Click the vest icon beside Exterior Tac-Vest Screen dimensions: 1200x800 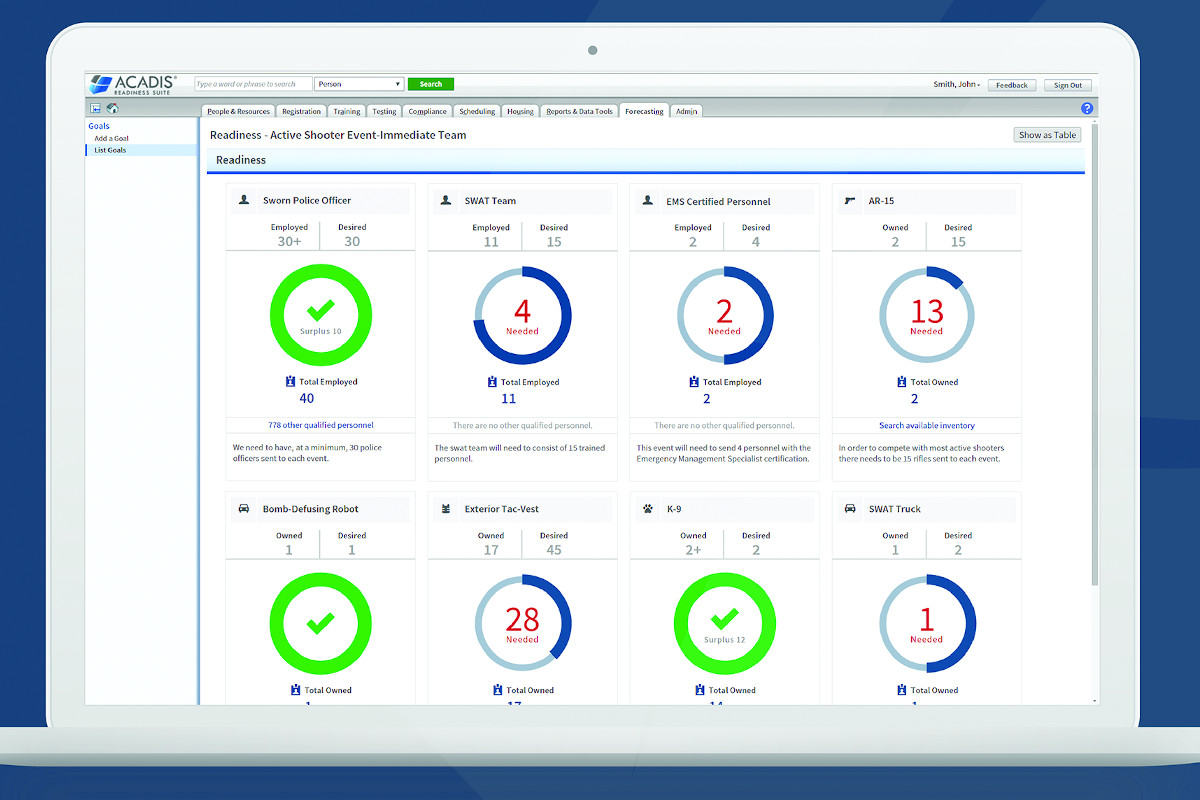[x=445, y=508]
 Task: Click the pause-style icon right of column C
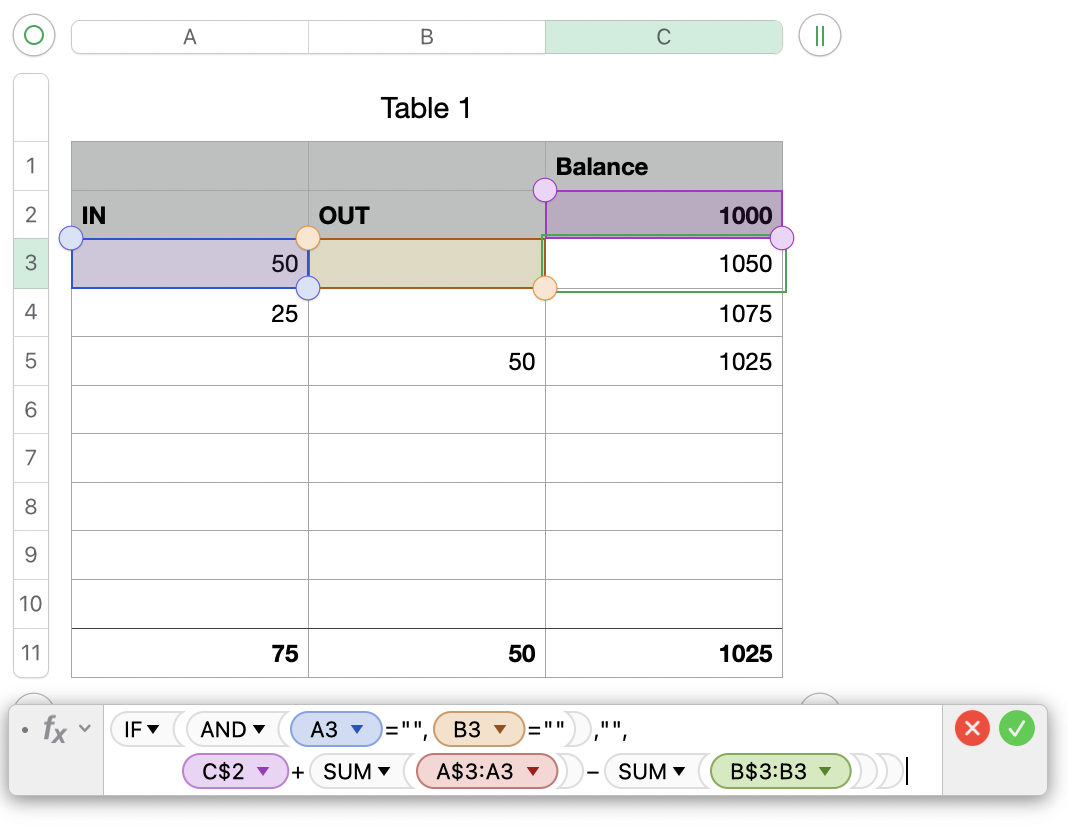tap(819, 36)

---

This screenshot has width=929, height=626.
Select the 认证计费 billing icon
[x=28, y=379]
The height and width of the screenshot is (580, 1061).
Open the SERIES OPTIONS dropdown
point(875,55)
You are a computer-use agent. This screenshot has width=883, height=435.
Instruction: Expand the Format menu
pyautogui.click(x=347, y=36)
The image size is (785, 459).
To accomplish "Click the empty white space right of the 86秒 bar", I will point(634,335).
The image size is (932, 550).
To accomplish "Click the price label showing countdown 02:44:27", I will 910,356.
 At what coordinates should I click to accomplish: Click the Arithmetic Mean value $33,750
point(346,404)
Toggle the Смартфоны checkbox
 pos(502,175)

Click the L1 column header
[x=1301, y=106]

---

* [What you will do] Scan the records above, then copy out each line that mentions "size".

* [Answer for this exercise]
The image size is (785, 459).
The image size is (932, 550).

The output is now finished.